15 Thoughts to “A Day in the Life: Teacher Edition”

  1. Your school sounds amazing!! I taught in an inner city school and it really wore me down. Your school sounds really supportive and organized. And I can’t believe the school day doesn’t start until 9:30! My first period started at 7:50-something, I can’t remember now but it was freaking early. LOL. I love reading positive posts about teaching–it makes me miss teaching, for sure and makes a little wistful that I couldn’t have the same positive experience. I would love to read more so maybe you should start a teaching blog! :0

  2. Katie, I knew you were awesome but this post points out how wonderful you are. So happy those students have such a great teacher!
    Merry Christmas

  3. Kristin

    What a great and honest post about public education. As a 9th and 11th grade English teacher, I can relate!

  4. jennybird

    The best teachers are those who love what they do.

  5. Meg

    I’d really love to hear any resources you suggest for working with students with learning disabilities-web sites, books, technology…..

    I have a half time job teaching English to students with specific learning disabilities, and I really struggle to get them engaged!
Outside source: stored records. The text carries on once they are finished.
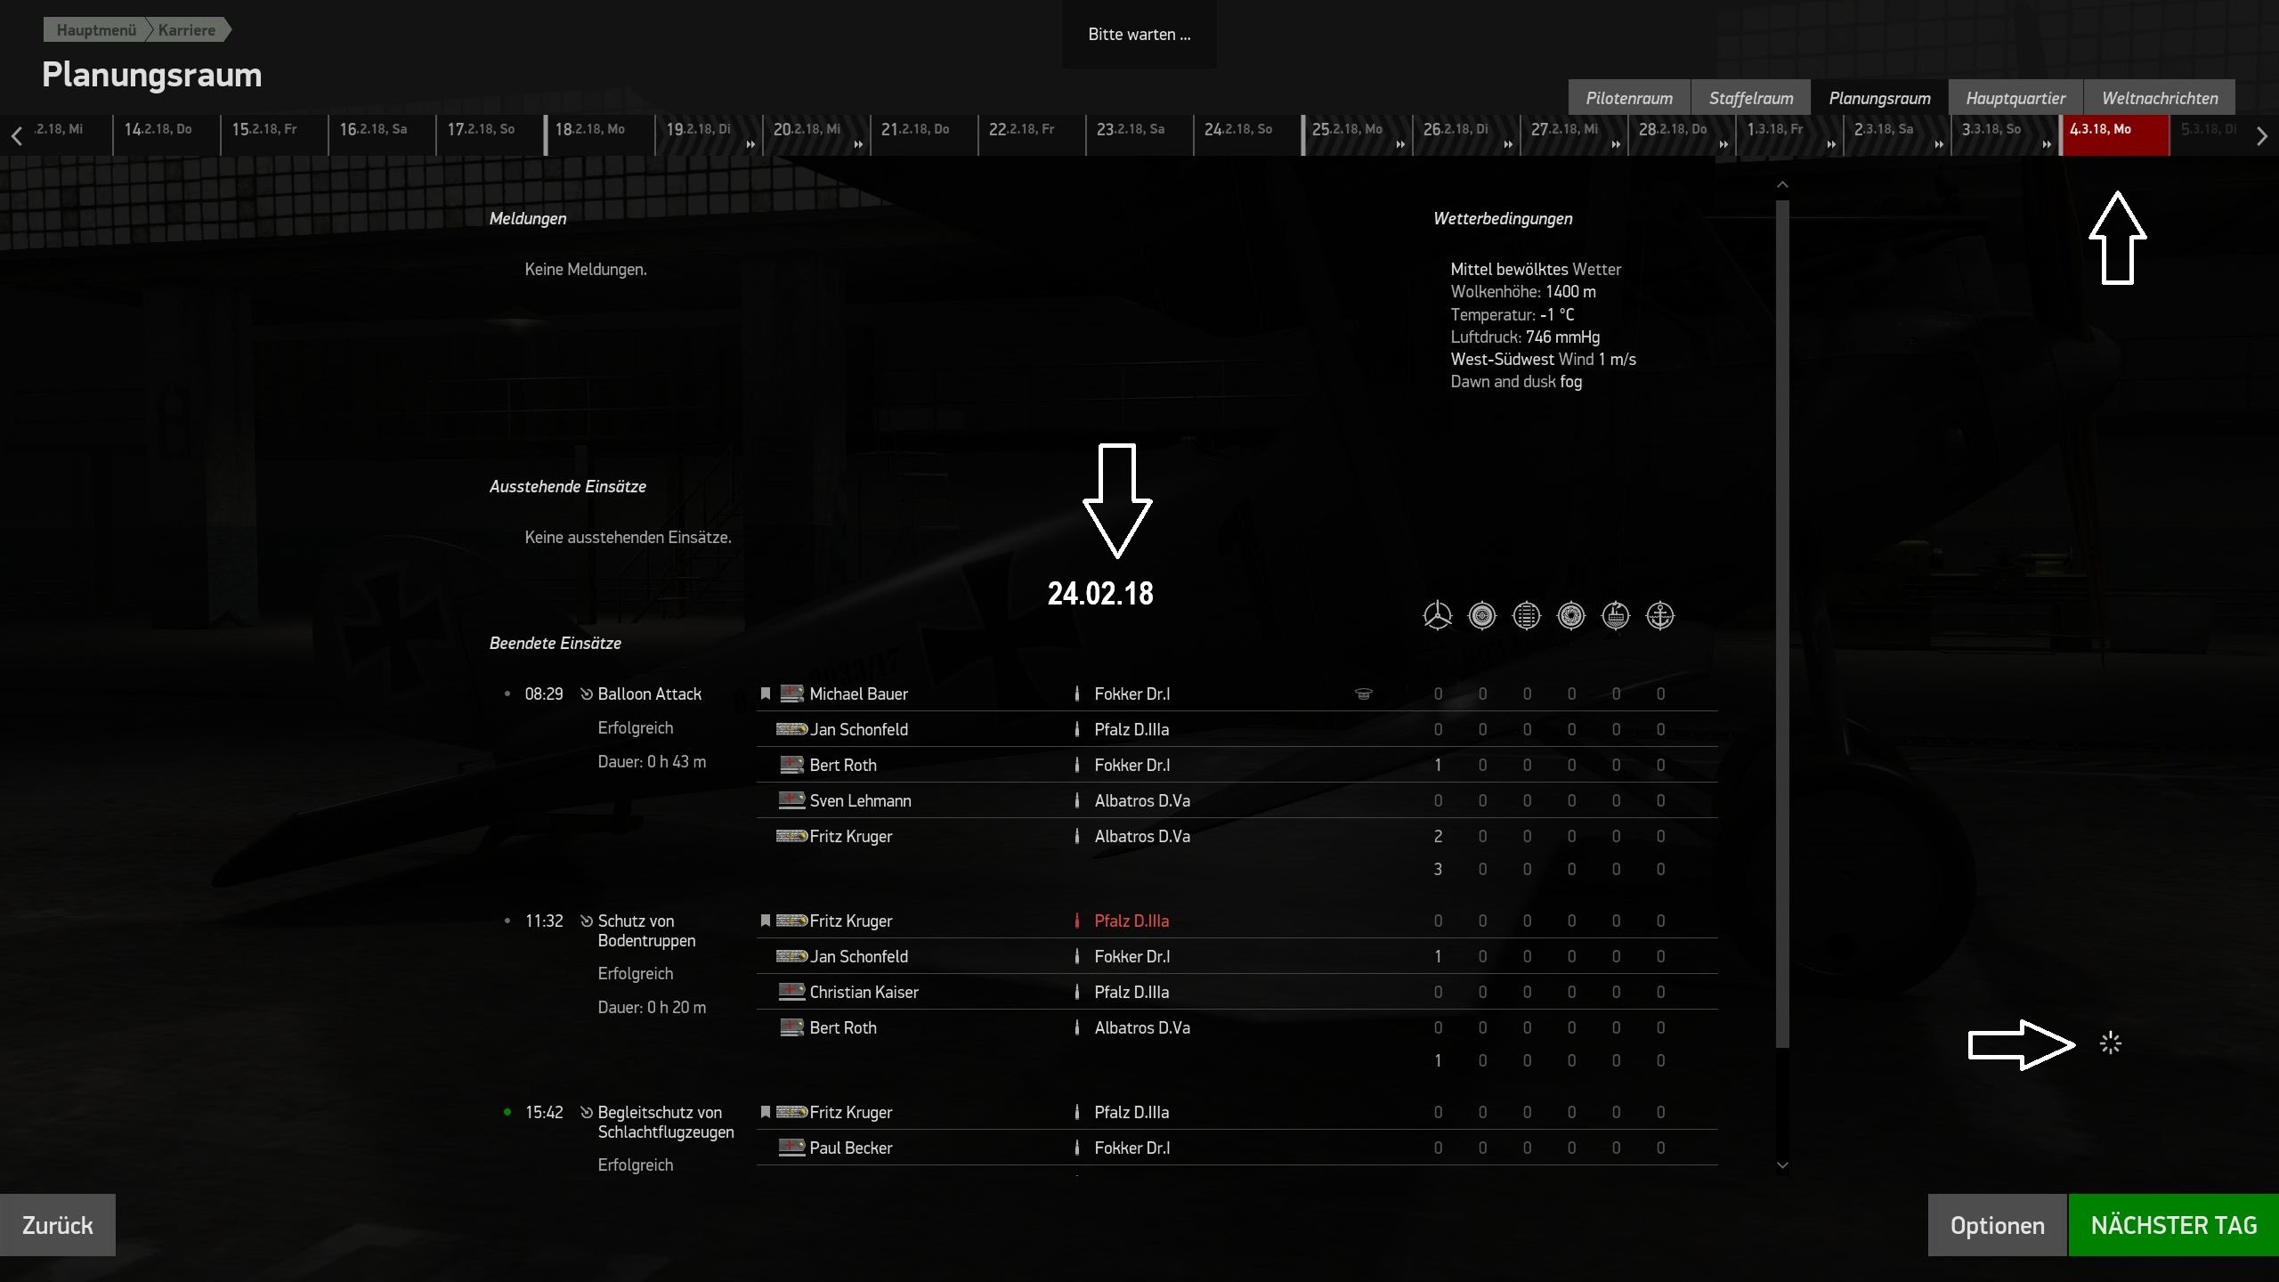Click the railway tracks target icon
This screenshot has width=2279, height=1282.
pyautogui.click(x=1527, y=615)
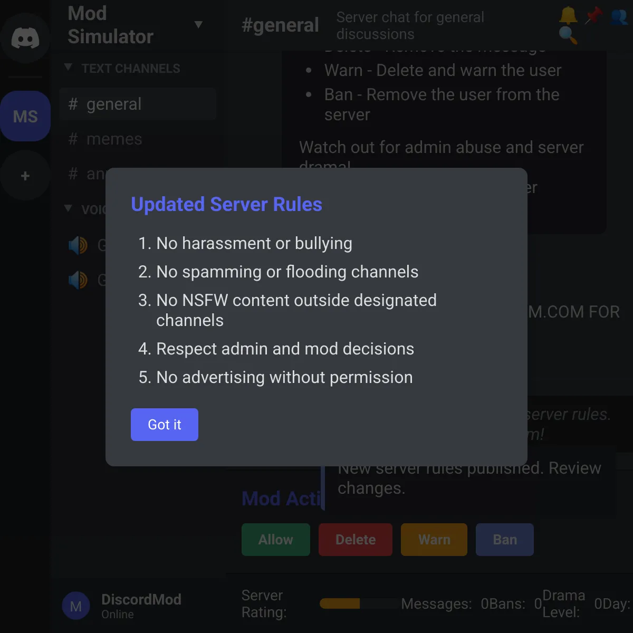Select the Discord logo icon
633x633 pixels.
(25, 37)
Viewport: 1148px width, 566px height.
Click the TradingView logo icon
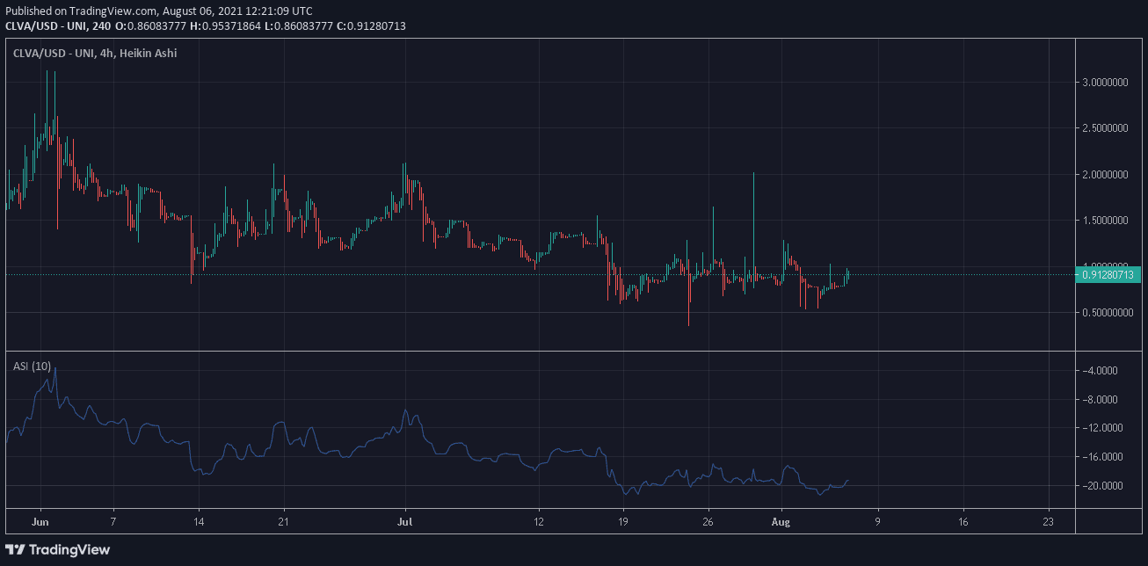pyautogui.click(x=16, y=549)
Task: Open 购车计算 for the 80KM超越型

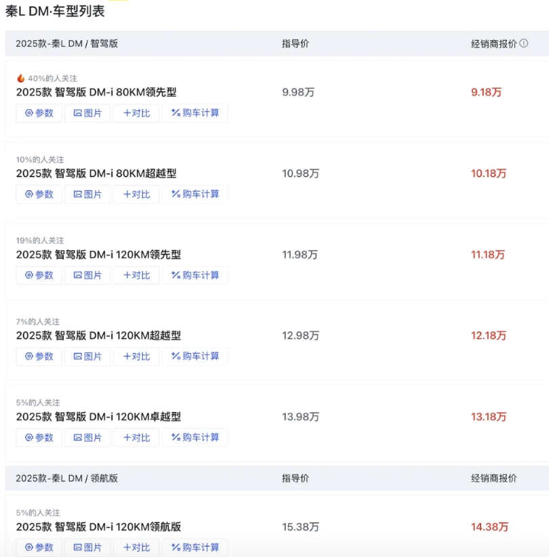Action: [x=195, y=194]
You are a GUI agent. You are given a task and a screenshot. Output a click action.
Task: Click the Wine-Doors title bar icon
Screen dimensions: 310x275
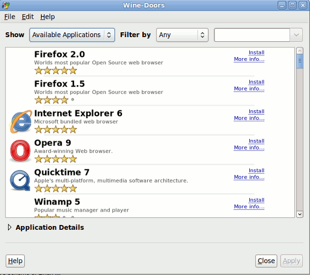[x=5, y=5]
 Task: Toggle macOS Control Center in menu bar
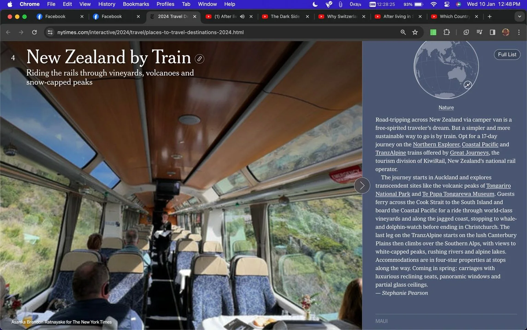coord(447,4)
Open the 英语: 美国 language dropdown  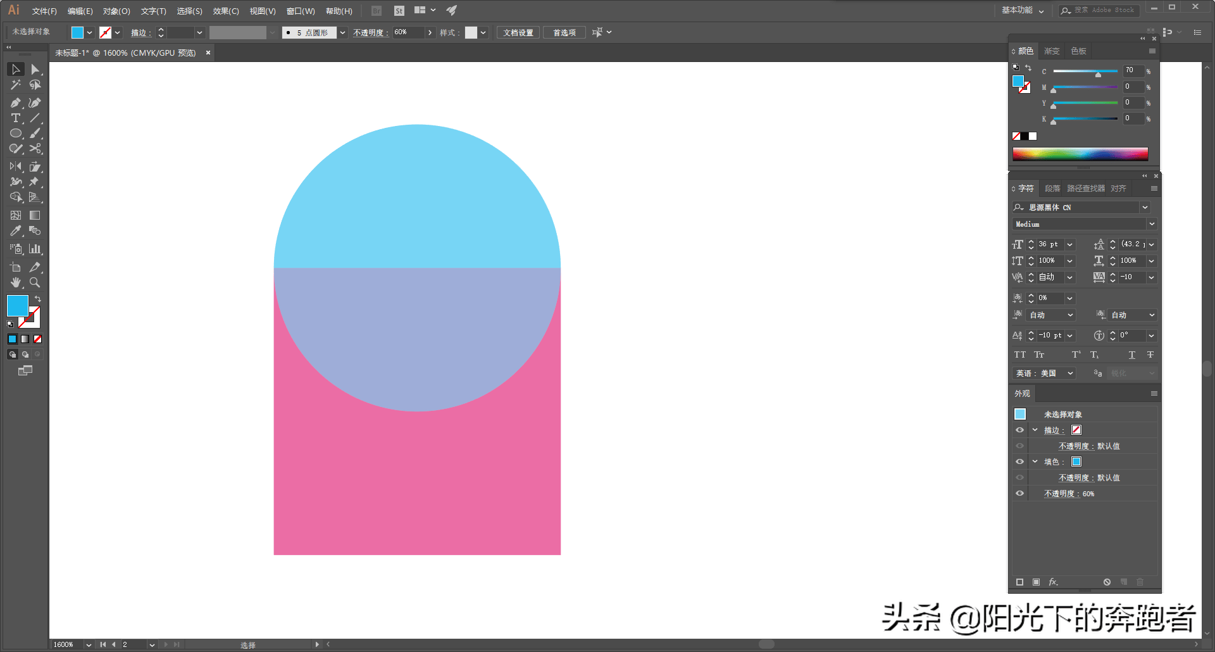pos(1044,373)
I was a, “Regular,” English teacher before my kiddos were born, but after staying home for 8 years I feel sort of like Rip Van Winkle! We don’t have a ton of technology, but we can access laptops, and I have a smart board and half a dozen desktops. I have to admit most of my kids are working well below grade level, so this post is sort of shaming to me-but also inspiring. I know you don’t really have any free time (I should be grading something right now myself-lol), but if you ever have time to do a follow up, I’d love any suggestions.

  6. I’ve been wondering how you get a chance to watch TV, but I guess it’s because you stay up until 11pm. I would be a mess. But I also get up at 5am everyday. How do people find time to work out?!

  7. Definitely busy but I can see how fulfilling this job can be. You are making a huge differences in the lives of these kids. I always struggled with math and science until I went to college where I learned some new techniques for teaching myself and then I was golden.

  8. Sonya

    What a wonderful school model! Sounds like you really enjoy your job!

  9. NS

    Your day is really inspiring! “…the only reason I work outside the home is to make my home life better for my family” — I can really relate to this. I so admire how you can get so much done in a day, not only in your job but your family life as well. All the best, Katie!

  10. You are awesome Katie! Your students and school are so blessed to have you. I’m so glad you found your gift as a teacher. I am also a teacher and understand how amazing each day is and also how tiring. 🙂

  11. What a wonderful post! Though it sounds like your schedule is full, it sounds incredibly fulfilling and interesting. My plans didn’t include teaching either, but that is where I’ve found myself, and I couldn’t be more excited. I just graduated from my career switcher program and am ready to start teaching high schoolers, yikes! I kinda can’t wait. 🙂

  12. I am so jealous of your start time!! When I worked in public school we started at 7:30 (I would arrive at 6:45AM). Now we start at 8AM and I arrive at 7:30. Your way makes SO much more sense.

  13. I taught school for ten years in Texas, but it became more and more test centered and less and less about teaching. Then they started expecting us to be at school before 7:15 and to stay until 4:30 with very little time to plan. We were told to take paperwork (of which there was a ton) and grading home. When they started pushing us to do Saturday school, I threw my hands in the air and said, “no more”. I wasn’t going to sacrifice my family for my job. Your school sounds great!

  14. VC

    Kudos from a 11th & 12th grade biology teacher in California – I don’t know how you do middle school! It’s always great to hear how other school days are structured and what my day might be like when I have little ones of my own. Your schedule is so different from ours! We begin at 8 am (I teach zero period so I begin teaching at 7 am!) but my classes are over by 12:30. Also, I love that you get collaboration time! I’m going to mention that at our next staff meeting!!!

  15. as a speech pathologist in a public school, i loved reading this post!